Author Spotlight: Ralph Waldo Emerson

Ralph Waldo Emerson was one of the most popular thinkers of his time. This popular American essayist, philosopher, and poet also led the transcendentalism movement in America in the mid-19th century. Throughout his life, he was able to publish dozens of essays and hold hundreds of lectures across the States.

Born in Boston, Massachusetts, in 1803, Emerson was the second of five sons. After Emerson’s father died of stomach cancer, his mother raised him and his brothers with the help of their aunts. Emerson started school at age nine at the Boston Latin School. Only five years later, he was able to attend Harvard College. While studying, Emerson took on different jobs to support himself. At 18, he graduated along with 58 other students in his class.

After Harvard, Emerson worked with his brother William at a school he had established in Chelmsford, Massachusetts. When William left to study divinity at Gottingen, Emerson became the schoolmaster and made his living there for several years.

Emerson encountered health problems because of the cold weather in Boston, so he decided to move south, first to South Carolina and then further down to Florida. He had his first encounter with slavery in Florida, witnessing a slave auction outside a Bible Society meeting.

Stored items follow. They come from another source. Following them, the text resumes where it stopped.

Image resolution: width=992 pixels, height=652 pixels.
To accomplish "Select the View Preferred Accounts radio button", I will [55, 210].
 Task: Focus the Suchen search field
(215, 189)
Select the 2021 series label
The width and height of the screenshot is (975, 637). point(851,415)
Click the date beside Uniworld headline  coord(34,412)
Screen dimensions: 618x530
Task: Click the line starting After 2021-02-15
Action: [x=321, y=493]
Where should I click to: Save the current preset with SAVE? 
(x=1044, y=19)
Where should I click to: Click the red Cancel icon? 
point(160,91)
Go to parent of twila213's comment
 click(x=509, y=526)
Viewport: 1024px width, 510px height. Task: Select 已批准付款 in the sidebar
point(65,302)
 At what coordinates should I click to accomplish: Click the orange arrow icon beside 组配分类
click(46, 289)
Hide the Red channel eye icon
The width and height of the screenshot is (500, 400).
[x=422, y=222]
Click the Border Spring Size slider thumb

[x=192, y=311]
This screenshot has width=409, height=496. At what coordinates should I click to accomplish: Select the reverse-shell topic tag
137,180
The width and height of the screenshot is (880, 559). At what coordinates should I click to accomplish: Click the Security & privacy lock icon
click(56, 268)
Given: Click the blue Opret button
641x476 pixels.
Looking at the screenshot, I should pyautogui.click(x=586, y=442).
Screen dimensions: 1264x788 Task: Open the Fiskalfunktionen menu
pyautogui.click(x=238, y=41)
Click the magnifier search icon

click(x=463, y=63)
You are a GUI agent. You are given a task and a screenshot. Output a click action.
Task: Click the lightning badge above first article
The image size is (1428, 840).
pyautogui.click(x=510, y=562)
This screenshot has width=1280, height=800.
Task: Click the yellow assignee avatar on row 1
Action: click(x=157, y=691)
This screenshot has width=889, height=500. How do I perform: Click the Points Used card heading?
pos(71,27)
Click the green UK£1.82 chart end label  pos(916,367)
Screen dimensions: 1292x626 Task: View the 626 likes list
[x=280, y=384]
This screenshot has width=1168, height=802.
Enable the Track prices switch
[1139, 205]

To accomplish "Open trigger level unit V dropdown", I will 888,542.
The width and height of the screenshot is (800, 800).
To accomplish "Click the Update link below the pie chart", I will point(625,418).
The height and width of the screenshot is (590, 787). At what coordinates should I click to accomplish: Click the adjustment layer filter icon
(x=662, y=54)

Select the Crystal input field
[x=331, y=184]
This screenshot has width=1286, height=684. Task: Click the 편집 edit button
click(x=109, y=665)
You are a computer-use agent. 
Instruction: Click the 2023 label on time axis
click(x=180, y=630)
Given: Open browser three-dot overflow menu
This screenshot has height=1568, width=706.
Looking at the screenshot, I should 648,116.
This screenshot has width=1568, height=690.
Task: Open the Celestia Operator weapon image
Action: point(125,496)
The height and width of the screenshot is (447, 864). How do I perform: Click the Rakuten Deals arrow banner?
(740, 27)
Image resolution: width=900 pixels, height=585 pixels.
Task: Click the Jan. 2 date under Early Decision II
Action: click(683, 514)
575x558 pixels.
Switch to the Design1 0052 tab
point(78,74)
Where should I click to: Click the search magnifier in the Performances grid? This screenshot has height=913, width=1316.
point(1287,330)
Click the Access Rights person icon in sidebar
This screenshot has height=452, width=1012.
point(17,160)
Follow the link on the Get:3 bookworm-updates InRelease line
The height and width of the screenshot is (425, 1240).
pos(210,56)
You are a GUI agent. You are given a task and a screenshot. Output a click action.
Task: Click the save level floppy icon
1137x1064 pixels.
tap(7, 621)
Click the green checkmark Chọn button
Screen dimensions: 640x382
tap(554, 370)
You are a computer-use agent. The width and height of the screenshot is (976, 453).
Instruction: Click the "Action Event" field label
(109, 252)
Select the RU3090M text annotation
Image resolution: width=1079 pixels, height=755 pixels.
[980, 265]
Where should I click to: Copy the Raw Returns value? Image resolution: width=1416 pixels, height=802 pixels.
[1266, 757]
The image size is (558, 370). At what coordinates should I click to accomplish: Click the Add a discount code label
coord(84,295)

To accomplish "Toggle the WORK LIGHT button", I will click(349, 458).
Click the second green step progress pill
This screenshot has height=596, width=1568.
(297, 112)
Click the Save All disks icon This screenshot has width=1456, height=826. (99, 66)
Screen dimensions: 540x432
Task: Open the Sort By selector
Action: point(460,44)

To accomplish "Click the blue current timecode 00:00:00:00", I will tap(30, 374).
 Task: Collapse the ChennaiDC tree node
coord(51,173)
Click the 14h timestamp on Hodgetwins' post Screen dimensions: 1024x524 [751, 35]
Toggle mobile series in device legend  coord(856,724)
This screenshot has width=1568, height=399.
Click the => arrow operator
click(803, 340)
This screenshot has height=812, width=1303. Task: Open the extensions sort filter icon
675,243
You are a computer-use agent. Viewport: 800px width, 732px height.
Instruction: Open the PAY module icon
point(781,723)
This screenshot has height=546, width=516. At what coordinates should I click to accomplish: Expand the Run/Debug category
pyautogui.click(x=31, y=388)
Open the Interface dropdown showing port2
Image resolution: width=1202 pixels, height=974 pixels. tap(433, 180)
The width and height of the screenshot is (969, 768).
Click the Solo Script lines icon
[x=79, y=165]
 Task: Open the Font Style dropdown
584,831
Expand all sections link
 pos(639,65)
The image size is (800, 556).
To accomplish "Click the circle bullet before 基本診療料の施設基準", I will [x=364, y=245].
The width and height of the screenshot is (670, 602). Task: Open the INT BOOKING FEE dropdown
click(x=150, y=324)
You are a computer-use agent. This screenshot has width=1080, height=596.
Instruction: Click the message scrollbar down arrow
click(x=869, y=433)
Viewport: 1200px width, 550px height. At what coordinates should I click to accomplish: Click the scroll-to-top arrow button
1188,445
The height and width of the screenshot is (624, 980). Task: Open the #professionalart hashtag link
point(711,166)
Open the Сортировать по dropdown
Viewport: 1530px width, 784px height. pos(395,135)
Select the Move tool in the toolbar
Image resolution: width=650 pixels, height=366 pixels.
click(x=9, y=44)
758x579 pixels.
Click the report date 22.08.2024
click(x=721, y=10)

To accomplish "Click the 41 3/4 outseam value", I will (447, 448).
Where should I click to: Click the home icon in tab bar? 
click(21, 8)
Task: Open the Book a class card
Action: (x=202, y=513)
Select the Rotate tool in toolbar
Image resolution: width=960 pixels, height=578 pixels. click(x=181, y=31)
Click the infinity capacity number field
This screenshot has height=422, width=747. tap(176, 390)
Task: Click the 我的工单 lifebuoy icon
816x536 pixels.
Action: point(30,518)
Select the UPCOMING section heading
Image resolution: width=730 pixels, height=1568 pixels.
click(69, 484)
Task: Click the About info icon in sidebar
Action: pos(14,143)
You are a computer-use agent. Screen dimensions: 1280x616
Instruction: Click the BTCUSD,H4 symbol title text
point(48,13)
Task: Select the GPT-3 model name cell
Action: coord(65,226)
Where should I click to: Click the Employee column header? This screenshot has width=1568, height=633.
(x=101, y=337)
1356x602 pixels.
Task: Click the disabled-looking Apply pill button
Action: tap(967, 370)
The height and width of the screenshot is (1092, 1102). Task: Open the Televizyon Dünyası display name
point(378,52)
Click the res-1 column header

In 1829, Emerson was invited to serve as a junior pastor at Second Church in Boston. After the death of his first wife Ellen, he started questioning the church’s methods. This led to his resignation from the church in 1832 and travel to Europe in 1833. He traveled to countries such as Italy, Malta, France, and England, where he met and befriended the likes of William Wordsworth, Thomas Carlyle, and Samuel Taylor Coleridge. Later that year, he returned to the States and ventured into becoming a lecturer. His first lecture was conducted on November 5, 1833, titled The Uses of Natural History. The lecture later became the basis of his first published essay Nature.

Before the publication of Nature, Emerson was also starting what would be later known as the transcendentalism movement. The first few members included George Putnam, Frederic Henry Hedge, and Margaret Fuller. Transcendentalism fought against intellectualism and spirituality. One of its core beliefs is that people and nature are inherently good. The movement also believes that one has the capacity to create one’s own insights and opinions, without being influenced by the beliefs of the past.

One year after the publication of Nature, Emerson gave a speech at Phi Beta Kappa titled The American Scholar, which he also later published. The speech urged Americans to try writing styles that weren’t influenced by Europeans.

Emerson furthered his lecturing career in 1837 when he gave a lecture series on the philosophy of history at the Masonic Temple in Boston, the first that he gave on his own. This launched his lecturing career, and eventually, he was able to conduct as many as 80 lectures a year, traveling to places such as Idaho, Missouri, and California.

The transcendental group, which was the core of the transcendentalism movement, started a flagship journal in 1840 called The Dial. Margaret Fuller was its first editor, but after two years, Emerson himself took over. The Dial was used to promote young writers such as Henry David Thoreau and Ellery Channing. The journal was published until 1844.

Essays, Emerson’s second book, was published in 1841. The collection contained his famous essay “Self-Reliance.” The essay discussed individualism, which Emerson greatly advocated. Through this essay, he expressed that it was necessary for humans to avoid conformity and to follow their own ideas.

During the Civil War, Emerson was a vocal abolitionist, even declaring his opposition at a lecture he gave in Washington DC. He also spoke up against slavery in The Conduct of Life, an essay collection published in 1860. However, the essays also revealed that he was a supporter of war as a means of revitalizing a nation.

By the late 1860s to the early 1870s, Emerson’s health started to decline. He stopped writing in his journals, and his memory started fading. In 1874, he was able to publish an anthology of poetry, containing works by Lucy Larcom, Jones Very, Henry David Thoreau, and many more. By 1879, his memory had become so bad that he stopped appearing in public.

Emerson died on April 27, 1882, following complications due to pneumonia. He is buried in Sleepy Hollow Cemetery in Concord, Massachusetts. Throughout his life, he was able to publish dozens of essays, poetry, and speeches. He was also able to deliver hundreds of lectures across the United States. His large body of work was able to inspire the works of Walt Whitman, T. S. Eliot, Robert Frost, and Nathaniel Hawthorne. The Ralph Waldo Emerson Prize was also created in his honor. The prize is awarded annually to high school students with exceptional essays on historical subjects.